-
Notifications
You must be signed in to change notification settings - Fork 1.1k
Description
Problem
The prebuilds reconciliation loop uses an advisory lock to ensure only one replica executes reconciliation at a time. During reconciliation, we spawn one goroutine per preset to calculate and execute reconciliation actions.
While most goroutines result in 0 reconciliation actions (no database operations), we can still end up with many concurrent database write operations (creates/deletes of prebuilds). This means we can easily exceed the maximum number of open concurrent database connections per replica (10 connections). This can exhaust the database connection pool, causing both these goroutines and other parts of the system (such as API endpoints) to wait for available connections.
Proposed Solution
1) Filter presets earlier (optimization)
Update GetTemplatePresetsWithPrebuilds to filter out inactive/deleted template versions at the database level. Only include inactive/deleted versions if they have prebuilds that still need reconciliation (e.g., running workspaces that need to be deleted). This would significantly reduce the number of presets returned and consequently the number of goroutines spawned.

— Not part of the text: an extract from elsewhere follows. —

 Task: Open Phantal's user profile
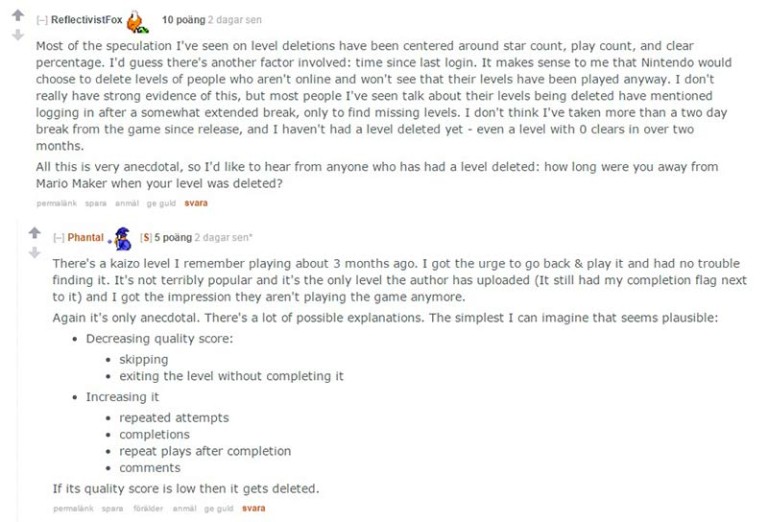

For reference, a preset in this context is a tuple (organization, template, version, preset name). On dogfood we currently have 3121 presets returned by GetTemplatePresetsWithPrebuilds, the majority of which correspond to old presets that no longer need reconciliation. Once a version becomes inactive, in a normal scenario, it should take 1 reconciliation cycle to clean up the prebuilds for that version.

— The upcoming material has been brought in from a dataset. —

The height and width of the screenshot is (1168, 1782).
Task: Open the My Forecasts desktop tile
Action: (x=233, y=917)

2) Limit concurrent write operations
Limit the number of concurrent write operations to 2-3 connections for reconciliation to avoid impacting other parts of the system that require database connections.

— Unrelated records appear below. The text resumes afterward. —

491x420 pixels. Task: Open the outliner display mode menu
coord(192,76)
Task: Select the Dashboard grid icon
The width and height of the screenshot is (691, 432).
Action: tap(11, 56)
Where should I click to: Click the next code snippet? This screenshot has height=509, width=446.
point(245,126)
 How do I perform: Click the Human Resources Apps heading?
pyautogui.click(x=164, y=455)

Option A: Use errgroup concurrency limiting
Add eg.SetLimit(5) to limit concurrent goroutines. This is simple (one line of code) and allows reasonable parallelism, but limits all goroutines, even those that don't need database connections, most goroutines with no actions will hold a slot but do no database operation. However, this impact should be significantly reduced by the filtering optimization above.
Option B: Separate worker pool for writes
Keep goroutines for calculating actions (fast, in-memory), but funnel actual write operations through a dedicated separate worker pool of 2-3 workers. This provides maximum parallelism for the calculation phase and precise control over database connection usage, but adds complexity with worker pool coordination.